Friday, July 25, 2008

Scores of canoes join in tribes “Paddle to Quw’utsun”

PORT ANGELES, Wash.—Captain Mark Anderson, wearing the conical woven hat of the Pacific Northwest Indians, stood at the stern of the Cowlitz tribe’s handsome canoe floating just offshore the afternoon of July 23. He greeted a welcoming committee of the Lower Elwha band of the Klallam tribe waiting on Hollywood Beach here.

“We have been pulling for many hours with no relief pullers,” he said. “We are cold, tired, and hungry. It is many, many years since a Cowlitz canoe has visited these waters.”

He asked for permission to come ashore. The three young girls, with Lower Elwha Tribal chairwoman, Frances Charles, standing beside them, answered in the Klallam language, welcoming the visitors to come ashore.

The ceremony was repeated more than a dozen times as the tribes participating in the “Paddle to Quw’utsun,” arrived from Sequim Bay about 20 miles east of here. They will rest here for two days and then begin the arduous 20 mile paddle across the Strait of Juan de Fuca to Vancouver Island for the final rally at Quw’utsun, an Indian village north of Victoria July 27. Many of the crewmembers, mostly young men and women, have been paddling for days from as far south as Quinault on the Pacific coast and as far north as Bella Bella in British Columbia.

This annual waterborne festival caught the world’s imagination with the 1989 Paddle to Seattle that involved only nine dugout canoes. Now between 70 and 100 tribal canoes paddled by hundreds of pullers participate.

Frances Charles told the World it is one of the most positive, unifying events in the lives of the Indians of the Pacific Northwest. “It’s a chance for all the tribes to come together,” she said. “The young people just want it to go on and on. They are sorry when it is over.”

It is billed as “drug, alcohol, and violence free” and has a serious side to go with the festivities. Her tribe hosted “Paddle to Elwha” in 2005 in the midst of a struggle over a yard that was under construction at the base of Ediz Hook where pontoons would be built to repair the floating bridge over Hood Canal. In excavating for the yard, an ancient burial site was uncovered and thousands of artifacts of a village that thrived here 2,700 years ago. “Paddle to Elwha” became a demonstration by all the tribes in support of the Lower Elwha’s demand that construction be halted. Gov. Christine Gregoire yielded to the tribes’ demand and construction of the yard stopped.

Charles told the World that agreement was reached July 22 on a compromise agreement to return title to the site to the tribe. The tribe is still struggling to win agreement for construction of a curation facility where the artifacts will be processed and displayed to the public. There is stubborn resistance among many whites even though it would clearly become a magnet for tourism that would benefit the entire community, Charles said.

The night before, the Jamestown Band of S’Klallams hosted a dinner and celebration at the Sequim High School Cafeteria.
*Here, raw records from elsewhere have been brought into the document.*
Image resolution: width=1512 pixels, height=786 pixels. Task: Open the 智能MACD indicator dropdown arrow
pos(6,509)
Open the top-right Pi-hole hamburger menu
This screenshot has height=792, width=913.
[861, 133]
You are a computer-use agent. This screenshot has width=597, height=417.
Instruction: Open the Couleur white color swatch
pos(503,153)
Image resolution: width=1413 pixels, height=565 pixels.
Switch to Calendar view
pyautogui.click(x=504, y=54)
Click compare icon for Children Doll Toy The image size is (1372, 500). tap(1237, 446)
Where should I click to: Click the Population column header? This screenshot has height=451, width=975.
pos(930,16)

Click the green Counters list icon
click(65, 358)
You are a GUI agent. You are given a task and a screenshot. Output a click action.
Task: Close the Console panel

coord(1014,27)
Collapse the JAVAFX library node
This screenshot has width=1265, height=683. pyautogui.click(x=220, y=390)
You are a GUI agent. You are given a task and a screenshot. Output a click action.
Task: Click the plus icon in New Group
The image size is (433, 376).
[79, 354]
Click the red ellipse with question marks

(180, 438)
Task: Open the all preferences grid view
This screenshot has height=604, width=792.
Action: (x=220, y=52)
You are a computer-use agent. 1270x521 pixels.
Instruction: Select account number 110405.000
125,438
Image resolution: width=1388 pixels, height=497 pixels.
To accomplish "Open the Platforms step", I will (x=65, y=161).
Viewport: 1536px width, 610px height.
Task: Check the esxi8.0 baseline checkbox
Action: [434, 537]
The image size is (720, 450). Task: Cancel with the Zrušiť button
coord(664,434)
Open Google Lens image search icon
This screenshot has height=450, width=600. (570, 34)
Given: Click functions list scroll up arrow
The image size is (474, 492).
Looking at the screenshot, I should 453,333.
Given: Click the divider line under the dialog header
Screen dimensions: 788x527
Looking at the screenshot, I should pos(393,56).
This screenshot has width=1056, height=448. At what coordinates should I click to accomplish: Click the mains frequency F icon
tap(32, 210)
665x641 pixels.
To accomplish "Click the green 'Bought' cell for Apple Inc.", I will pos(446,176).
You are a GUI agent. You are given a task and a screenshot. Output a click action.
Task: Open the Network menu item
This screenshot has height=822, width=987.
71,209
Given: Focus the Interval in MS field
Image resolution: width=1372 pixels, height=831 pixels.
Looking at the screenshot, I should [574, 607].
Jamestown S’Klallam Chairman Ron Allen welcomed the crews to an evening of singing, drumming, and dancing by the Puyallup, Nisqually, Suquamish, Squaxin Island, Port Gamble Klallam, Chehalis, Cowlitz, and other tribes camped in a tent city outside on the football field. A collection was taken up to build a memorial for Chief Jerri Jack, 65, who died two years ago when his canoe capsized, spilling him and his fellow crewmembers into the frigid waters. It led to new rules that every crewmember wear a life vest and every canoe be accompanied by a motorized support boat.

Lester Delacruz, a member of the Quinault Nation is the skipper of the Squaxin Island canoe, a 36 foot dugout with 10 pullers. “This is my first year,” he told the World. “I don’t look on this as an athletic event. This is upholding our culture, our traditions, honoring our ancestors. I would hope that we’re not in need of fighting for our rights to be on the water. We’ve always been here. We lost those rights for a while, but now we’ve won them back.”